▶ **EXERCISE**
Rewrite the records below, changing "breadcrumb" to "path link" in every place it occurs and leaving all other text unchanged.
-.-.-
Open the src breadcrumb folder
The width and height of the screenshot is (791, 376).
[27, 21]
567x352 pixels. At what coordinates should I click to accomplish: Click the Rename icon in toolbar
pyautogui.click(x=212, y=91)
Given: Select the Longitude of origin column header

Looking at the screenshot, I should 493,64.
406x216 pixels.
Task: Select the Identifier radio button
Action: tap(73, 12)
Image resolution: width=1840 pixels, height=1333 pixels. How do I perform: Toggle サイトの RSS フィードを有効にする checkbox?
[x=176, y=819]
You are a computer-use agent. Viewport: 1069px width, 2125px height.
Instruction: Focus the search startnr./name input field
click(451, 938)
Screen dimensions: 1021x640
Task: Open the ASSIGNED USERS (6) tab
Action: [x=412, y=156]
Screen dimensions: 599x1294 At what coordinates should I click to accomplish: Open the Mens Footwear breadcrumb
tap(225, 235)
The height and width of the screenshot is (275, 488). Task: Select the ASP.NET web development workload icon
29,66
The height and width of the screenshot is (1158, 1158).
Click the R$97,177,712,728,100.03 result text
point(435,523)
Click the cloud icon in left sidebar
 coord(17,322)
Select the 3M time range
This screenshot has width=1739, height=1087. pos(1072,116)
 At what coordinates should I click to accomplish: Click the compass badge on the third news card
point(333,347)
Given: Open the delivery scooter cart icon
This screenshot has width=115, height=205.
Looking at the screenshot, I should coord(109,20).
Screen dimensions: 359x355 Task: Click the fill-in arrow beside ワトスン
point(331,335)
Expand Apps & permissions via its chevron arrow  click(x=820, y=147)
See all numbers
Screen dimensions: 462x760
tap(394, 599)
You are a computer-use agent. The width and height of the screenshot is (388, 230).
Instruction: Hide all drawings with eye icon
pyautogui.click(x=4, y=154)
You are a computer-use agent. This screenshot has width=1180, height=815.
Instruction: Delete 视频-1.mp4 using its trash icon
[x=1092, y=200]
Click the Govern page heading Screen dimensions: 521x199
-.-.-
▶ **RESULT**
Open the src path link folder
The width and height of the screenshot is (791, 376).
[27, 21]
567x352 pixels. At what coordinates should I click to accomplish: Click the Rename icon in toolbar
pyautogui.click(x=212, y=91)
Given: Select the Longitude of origin column header

Looking at the screenshot, I should 493,64.
406x216 pixels.
Task: Select the Identifier radio button
Action: tap(73, 12)
Image resolution: width=1840 pixels, height=1333 pixels. How do I perform: Toggle サイトの RSS フィードを有効にする checkbox?
[x=176, y=819]
You are a computer-use agent. Viewport: 1069px width, 2125px height.
Instruction: Focus the search startnr./name input field
click(451, 938)
Screen dimensions: 1021x640
Task: Open the ASSIGNED USERS (6) tab
Action: [x=412, y=156]
Screen dimensions: 599x1294 At what coordinates should I click to accomplish: Open the Mens Footwear path link
tap(225, 235)
The height and width of the screenshot is (275, 488). Task: Select the ASP.NET web development workload icon
29,66
The height and width of the screenshot is (1158, 1158).
Click the R$97,177,712,728,100.03 result text
point(435,523)
Click the cloud icon in left sidebar
 coord(17,322)
Select the 3M time range
This screenshot has width=1739, height=1087. pos(1072,116)
 At what coordinates should I click to accomplish: Click the compass badge on the third news card
point(333,347)
Given: Open the delivery scooter cart icon
This screenshot has width=115, height=205.
Looking at the screenshot, I should coord(109,20).
Screen dimensions: 359x355 Task: Click the fill-in arrow beside ワトスン
point(331,335)
Expand Apps & permissions via its chevron arrow  click(x=820, y=147)
See all numbers
Screen dimensions: 462x760
tap(394, 599)
You are a computer-use agent. The width and height of the screenshot is (388, 230).
Instruction: Hide all drawings with eye icon
pyautogui.click(x=4, y=154)
You are a computer-use agent. This screenshot has width=1180, height=815.
Instruction: Delete 视频-1.mp4 using its trash icon
[x=1092, y=200]
Click the Govern page heading Screen dimensions: 521x199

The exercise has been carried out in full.